Object Storage as the Foundation for Disaggregated Streaming

Object storage services like S3 represent a fundamentally different approach to data persistence. Rather than attaching volumes to specific compute instances in specific availability zones, object storage provides a distributed, multi-AZ service accessed over HTTP APIs. This shift has profound implications for how we architect streaming platforms.

Multi-AZ by Default

The most immediate benefit of object storage is that it eliminates cross-AZ replication costs. When you write data to S3, it’s automatically replicated across availability zones within a region. There’s no additional charge for this replication. You’re not moving data between zones yourself—the storage service handles it transparently.

For high-throughput streaming workloads, this changes the economics entirely. The OSO engineers no longer needed to worry about which AZ a broker was in, or optimise producer and consumer configurations to minimise cross-AZ traffic. The data is accessible from any zone at the same cost.

This also simplifies networking architecture significantly. No more transit gateways for cross-VPC replication. No more VPC peering arrangements carefully designed to minimise data transfer. Object storage is accessed via regional endpoints, and the internal data movement is the storage service’s problem, not yours.

Operational Simplicity

With object storage, disk capacity ceases to be an operational concern. You don’t provision storage—you simply write data and pay for what you use. There’s no “disk full” scenario. No emergency capacity increases. No over-provisioning calculations.

The OSO engineers never had to replace an S3 bucket because it was performing poorly, which is something they routinely had to do with EBS volumes. Object storage’s reliability characteristics are so strong that if S3 is down, it’s considered a region-level failure. The entire cloud region is effectively unavailable, which simplifies disaster recovery planning immensely.

Retention policies become simpler too. Rather than carefully calculating how much disk space to provision based on retention periods and traffic estimates, you simply configure lifecycle rules. Object storage handles the deletion automatically. And if you need to adjust retention, it’s a configuration change, not a capacity planning exercise.

Cost Structure Advantages

The cost per GB stored in object storage is significantly lower than block storage. For S3 Standard, it’s $0.023 per GB-month, compared to $0.10 per GB-month for GP3 EBS volumes. That’s more than a 4x difference in storage costs alone.

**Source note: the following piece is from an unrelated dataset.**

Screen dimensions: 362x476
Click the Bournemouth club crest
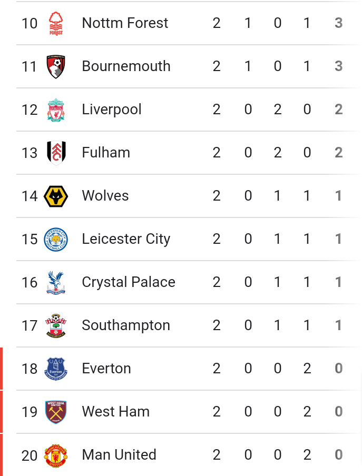pos(56,66)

But the cost advantages extend beyond simple storage pricing. S3 offers multiple storage classes optimised for different access patterns. Standard for frequently accessed data, Infrequent Access for occasional access, Glacier for archival. You can implement lifecycle policies that automatically transition data between classes based on age or access patterns.

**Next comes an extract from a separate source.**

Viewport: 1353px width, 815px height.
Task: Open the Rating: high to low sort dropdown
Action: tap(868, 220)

The introduction of S3 Express One Zone represented a step change in object storage capabilities. It offers significantly lower latency than S3 Standard and, crucially, much lower cost per request. For some OSO pipelines, migrating from S3 Standard to S3 Express One Zone reduced costs by 4-5x. Four to five times cost reduction. For identical workloads. Just by changing storage class.

This kind of innovation happens quarterly in the object storage space. New features, new storage classes, new optimisations. Block storage evolves too, but the pace of innovation in object storage is dramatically faster, driven by massive-scale users pushing the boundaries of what’s possible.

The Latency Trade-Off

Object storage isn’t without trade-offs. Latency is higher than block storage. A read from EBS might take single-digit milliseconds. A read from S3 Standard might take 50-100 milliseconds. S3 Express One Zone improves this to 10-20 milliseconds, but it’s still higher than block storage.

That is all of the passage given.